When did they freeze it?
1988. [1] That even precedes MP3.

1: https://www.itu.int/rec/T-REC-H.261-198811-S/en

Wow. Had no idea it occurred so early.
VideoCDs (MPEG1 encoded) were around long before most in the US were even thinking about video on a computer. 352x240 CIF resolution in the early '90s. Much more popular in Asia. The US had to suffer with VHS until DVDs gained popularity in the early '00s.
I wouldn't say we "suffered with VHS" since VHS actually has higher resolution (it records the full 480/576 vertical lines of broadcast TV, with horizontal resolution similar to VCD), VHS tapes could hold 2-8 hours (vs 74-80 minutes for VCD, not even enough for a standard "feature length" film), and you could record your own VHS tapes (which was the original selling point of home VCRs, not pre-recorded tapes; by the time CD recorders became cheap DVD was already released).
I thought VHS only had around 240 lines unless you used SuperVHS
I'm well aware of these "benefits" you speak of, but it was still a crap format for video.
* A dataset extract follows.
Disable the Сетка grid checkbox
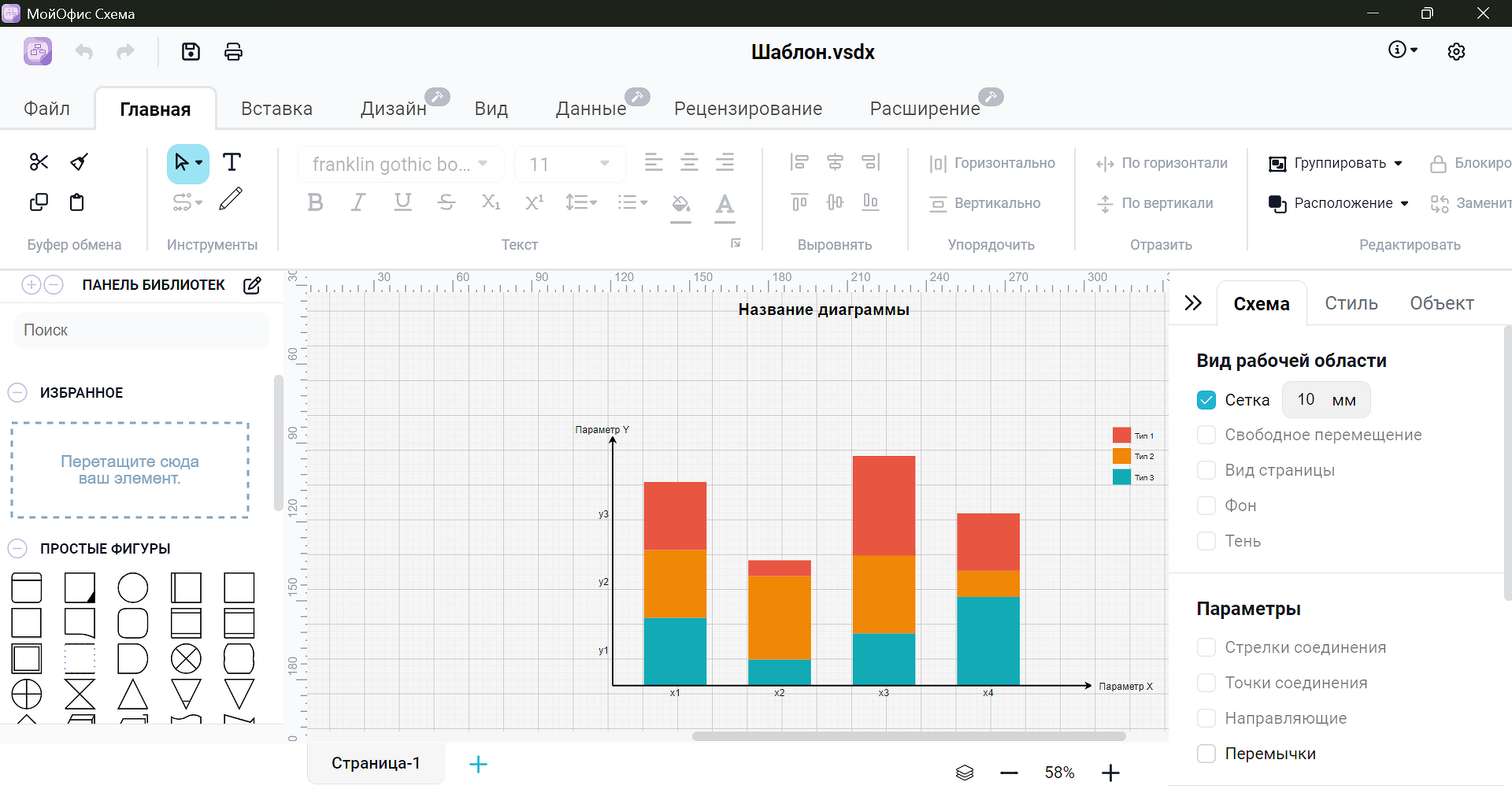Image resolution: width=1512 pixels, height=793 pixels. [x=1206, y=400]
If you were satisfied with VHS, then I'm happy for you. However, VHS was the absolute worst video format. It was the penultimate example of how end users did not compare about quality. Early YouTube also demonstrated this. Laser Discs required flipping over. VCDs required a second disc. First gen DVDs were DVD-10s which required flipping over (until they eventually got DVD-9s working).

Even with VCD being half the resolution of the SD image, it was still a much better image than VHS could ever do.

Well, analogue HDTV and digital music formats were already experimented in '70s and '80s by Japanese [MUSE, Hi-Vision, CDs] and European [HD-MAC, NICAM, also CDs] researchers, so it is no surprise that similar research into digital realm are being performed [H.26*, MPEG-1 Audio Layer I to III and AAC (MPEG-2 Audio), and DVB and DAB were spearheaded by EBU and ETSI so no surprise there].